### Work task
Determine how many lines in the entries below contain "blue", and output that number alone.

### Data for processing
══════

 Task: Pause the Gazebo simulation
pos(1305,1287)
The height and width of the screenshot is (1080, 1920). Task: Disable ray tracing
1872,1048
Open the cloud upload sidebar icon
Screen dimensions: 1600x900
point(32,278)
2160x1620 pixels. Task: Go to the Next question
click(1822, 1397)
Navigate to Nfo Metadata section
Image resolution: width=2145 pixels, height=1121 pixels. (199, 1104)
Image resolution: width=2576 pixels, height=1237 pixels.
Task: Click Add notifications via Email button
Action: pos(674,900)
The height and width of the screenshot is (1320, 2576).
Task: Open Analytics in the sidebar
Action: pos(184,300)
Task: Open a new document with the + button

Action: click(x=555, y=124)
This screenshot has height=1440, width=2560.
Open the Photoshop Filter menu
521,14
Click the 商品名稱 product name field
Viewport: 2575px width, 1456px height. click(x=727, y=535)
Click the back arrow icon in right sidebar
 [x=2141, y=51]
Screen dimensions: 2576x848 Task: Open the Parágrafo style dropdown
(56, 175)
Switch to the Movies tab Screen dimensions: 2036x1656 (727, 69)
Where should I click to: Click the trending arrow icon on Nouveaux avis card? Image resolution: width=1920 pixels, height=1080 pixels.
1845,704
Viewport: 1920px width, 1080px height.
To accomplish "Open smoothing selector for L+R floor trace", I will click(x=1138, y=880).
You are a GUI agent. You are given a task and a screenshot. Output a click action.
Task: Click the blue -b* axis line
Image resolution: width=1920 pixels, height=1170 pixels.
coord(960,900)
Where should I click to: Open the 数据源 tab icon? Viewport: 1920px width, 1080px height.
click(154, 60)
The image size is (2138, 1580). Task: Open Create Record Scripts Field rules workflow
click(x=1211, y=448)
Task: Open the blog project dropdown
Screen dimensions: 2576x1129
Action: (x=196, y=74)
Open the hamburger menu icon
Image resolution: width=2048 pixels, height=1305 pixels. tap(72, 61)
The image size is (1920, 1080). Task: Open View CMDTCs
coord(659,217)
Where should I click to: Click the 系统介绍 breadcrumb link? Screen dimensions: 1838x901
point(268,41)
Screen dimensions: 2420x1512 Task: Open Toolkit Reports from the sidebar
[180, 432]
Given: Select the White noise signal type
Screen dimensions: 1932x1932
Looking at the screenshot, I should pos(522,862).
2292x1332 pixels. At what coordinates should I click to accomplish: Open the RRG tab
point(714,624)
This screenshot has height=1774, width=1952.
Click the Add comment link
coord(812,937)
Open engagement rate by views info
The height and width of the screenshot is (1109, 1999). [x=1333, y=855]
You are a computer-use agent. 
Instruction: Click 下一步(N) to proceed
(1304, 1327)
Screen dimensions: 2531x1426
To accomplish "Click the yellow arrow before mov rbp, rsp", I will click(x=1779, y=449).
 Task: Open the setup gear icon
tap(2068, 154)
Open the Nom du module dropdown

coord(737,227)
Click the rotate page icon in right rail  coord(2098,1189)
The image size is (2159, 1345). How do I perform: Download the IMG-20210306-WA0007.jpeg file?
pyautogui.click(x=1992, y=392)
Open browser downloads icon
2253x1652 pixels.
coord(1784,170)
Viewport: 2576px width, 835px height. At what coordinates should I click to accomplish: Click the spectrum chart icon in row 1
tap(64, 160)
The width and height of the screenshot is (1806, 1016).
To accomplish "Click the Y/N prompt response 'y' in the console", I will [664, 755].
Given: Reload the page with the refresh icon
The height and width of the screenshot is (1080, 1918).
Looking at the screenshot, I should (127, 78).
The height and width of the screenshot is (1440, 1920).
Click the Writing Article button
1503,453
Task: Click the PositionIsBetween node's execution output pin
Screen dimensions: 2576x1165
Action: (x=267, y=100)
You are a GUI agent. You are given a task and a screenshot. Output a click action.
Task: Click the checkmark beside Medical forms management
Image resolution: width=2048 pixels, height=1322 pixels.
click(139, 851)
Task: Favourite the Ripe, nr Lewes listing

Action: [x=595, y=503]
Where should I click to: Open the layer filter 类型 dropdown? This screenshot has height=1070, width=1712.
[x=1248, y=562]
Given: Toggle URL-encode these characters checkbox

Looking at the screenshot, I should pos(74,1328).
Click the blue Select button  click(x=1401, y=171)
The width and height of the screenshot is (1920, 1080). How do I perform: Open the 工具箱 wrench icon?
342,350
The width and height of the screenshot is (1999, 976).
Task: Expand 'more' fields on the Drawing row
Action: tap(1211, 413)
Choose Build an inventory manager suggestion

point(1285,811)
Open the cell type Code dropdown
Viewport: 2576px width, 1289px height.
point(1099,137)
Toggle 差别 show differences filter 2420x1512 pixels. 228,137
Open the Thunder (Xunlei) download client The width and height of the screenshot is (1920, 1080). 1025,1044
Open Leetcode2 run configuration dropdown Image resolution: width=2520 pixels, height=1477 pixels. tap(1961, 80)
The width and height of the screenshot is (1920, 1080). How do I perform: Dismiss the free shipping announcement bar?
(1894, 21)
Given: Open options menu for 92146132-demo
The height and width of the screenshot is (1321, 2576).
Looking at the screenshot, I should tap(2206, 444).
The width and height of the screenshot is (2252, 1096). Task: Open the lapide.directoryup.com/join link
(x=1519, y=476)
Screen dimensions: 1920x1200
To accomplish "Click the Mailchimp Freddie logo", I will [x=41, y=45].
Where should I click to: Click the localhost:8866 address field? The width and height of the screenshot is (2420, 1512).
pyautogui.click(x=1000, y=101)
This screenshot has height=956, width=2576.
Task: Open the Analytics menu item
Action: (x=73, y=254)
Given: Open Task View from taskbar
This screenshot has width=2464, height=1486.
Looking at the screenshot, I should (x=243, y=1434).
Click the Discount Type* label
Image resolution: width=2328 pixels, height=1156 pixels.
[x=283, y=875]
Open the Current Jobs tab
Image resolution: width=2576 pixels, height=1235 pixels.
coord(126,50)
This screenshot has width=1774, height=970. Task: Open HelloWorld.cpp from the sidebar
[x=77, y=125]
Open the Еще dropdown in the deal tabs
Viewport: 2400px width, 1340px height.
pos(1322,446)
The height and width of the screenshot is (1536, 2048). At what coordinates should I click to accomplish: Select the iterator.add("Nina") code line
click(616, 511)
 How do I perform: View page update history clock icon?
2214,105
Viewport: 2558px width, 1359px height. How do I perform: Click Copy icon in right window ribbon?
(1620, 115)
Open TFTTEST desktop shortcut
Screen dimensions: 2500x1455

══════

### Answer space
2